Court decision metadata and DBpedia

An unplanned sequel.
seal of the US Supreme Court

When I wrote my last two blog entries (not counting the announcement about my new developerWorks article), Modeling your data with DBpedia vocabularies and Big legal publishers and semantic web technology, I had no idea that I would soon stumble across a nice collection of US Supreme Court case metadata in DBpedia. After writing about modeling with DBpedia vocabularies, it occurred to me that if Wikipedia has pages with infoboxes for individual professional wrestlers and Battlestar Galactica episodes, they probably have them for important Supreme Court cases as well. I checked for Roe v. Wade (popular in legal publishing because along with being a famous case, its title is short and easy to spell) and there it was at http://en.wikipedia.org/wiki/Roe_v._Wade. Even better for the semweb geek, its DBpedia page at http://dbpedia.org/page/Roe_v._Wade showed properties for most of the key bits of information you want for a court decision: the date, the reporter volume and page, names of concurring judges, names of dissenting judges, laws applied, and more.

Wikipedia and DBpedia even include my favorite case, Campbell v. Acuff-Rose Music, Inc., in which Appendix B of the Supreme Court decision includes the following lyrics from the 2 Live Crew song that Roy Orbison's publisher sued "Luther Campbell aka Luke Skywalker" (as he's known in the case's dbprop:fullname) over: "Big hairy woman all that hair it ain't legit/'Cause you look like 'Cousin It'". (I like my landmark Supreme Court IP law decisions to include Addams Family references.)

Wikipedia currently has pages for 198 Supreme Court decisions, according to their Category:United States Supreme Court cases page. After going to the DBpedia equivalent of that page, I realized that I could retrieve a list of them all with a simple SPARQL query on DBpedia's query form:

SELECT DISTINCT ?s WHERE {
  ?s 
  <http://www.w3.org/2004/02/skos/core#subject>
  <http://dbpedia.org/resource/Category:United_States_Supreme_Court_cases>
}

Even better, I noticed at the bottom of the Wikipedia page for Campbell v Acuff-Rose that it belonged to the Wikipedia category US copyright case law, a pretty important bit of categorization metadata. Sure, you can look at that page to see the list, but you can also retrieve the list with a slight modification to the SPARQL query above:

SELECT DISTINCT ?s WHERE {
  ?s 
  <http://www.w3.org/2004/02/skos/core#subject>
  <http://dbpedia.org/resource/Category:United_States_copyright_case_law>
}

The most interesting part of the metadata included with the cases is the connections between them. For example, the DBpedia page for Brown v. Board of Education shows that it "is dbpprop:overruled of" Plessy v. Ferguson. The DBpedia page for Plessy v. Ferguson shows that it's dbprop:overruled by Brown v. Board of Education.

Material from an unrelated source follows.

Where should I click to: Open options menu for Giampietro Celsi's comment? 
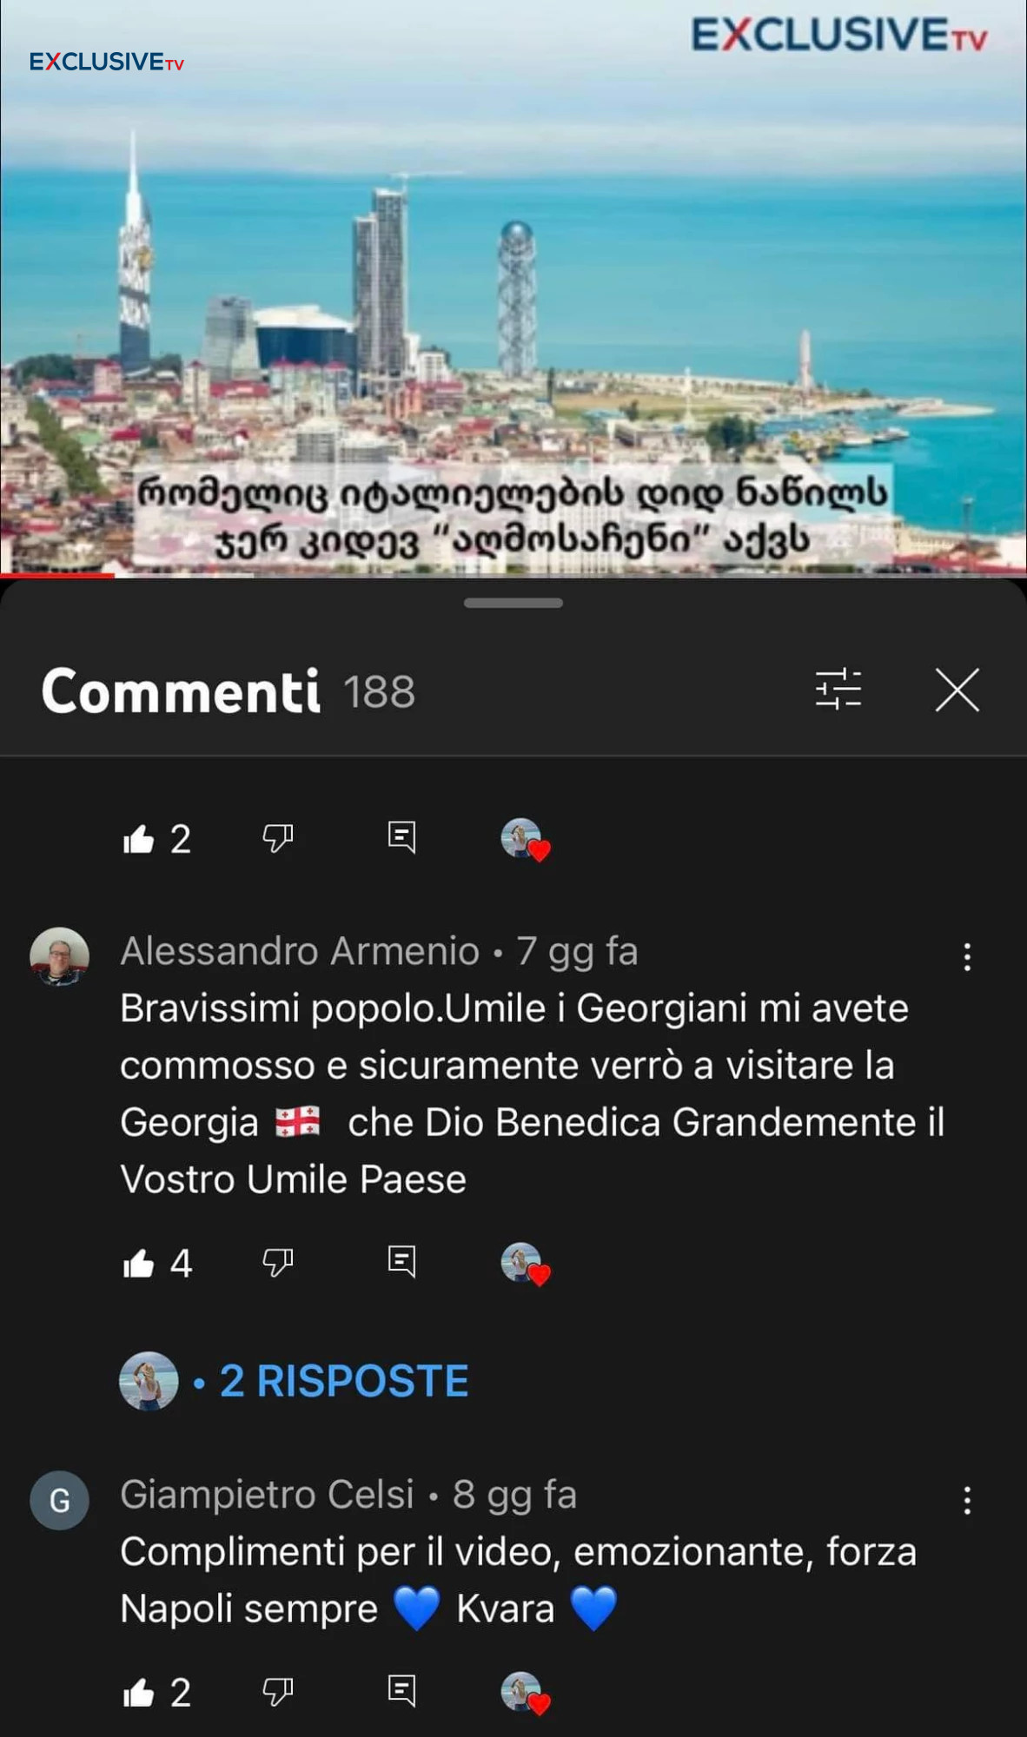pyautogui.click(x=967, y=1501)
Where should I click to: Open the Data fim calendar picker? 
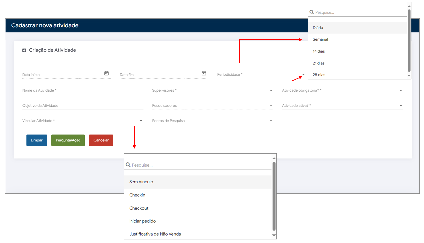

There are not enough of these links to threaten a commercial cite-checking service such as LexisNexis's Shepard's product—a lawyer checking whether a potentially citable case was has been overruled is a classic example of when search recall trumps precision, because missing just one search result can be disasterous for the lawyer. Still, the current amount of SPARQL-addressable fielded metadata about US caselaw on Wikipedia (and hence on DBpedia) is a big step beyond the amount of law metadata on the web that was available when I wrote about this in early 2006. It will be great to see this collection grow and to see more applications take advantage of it.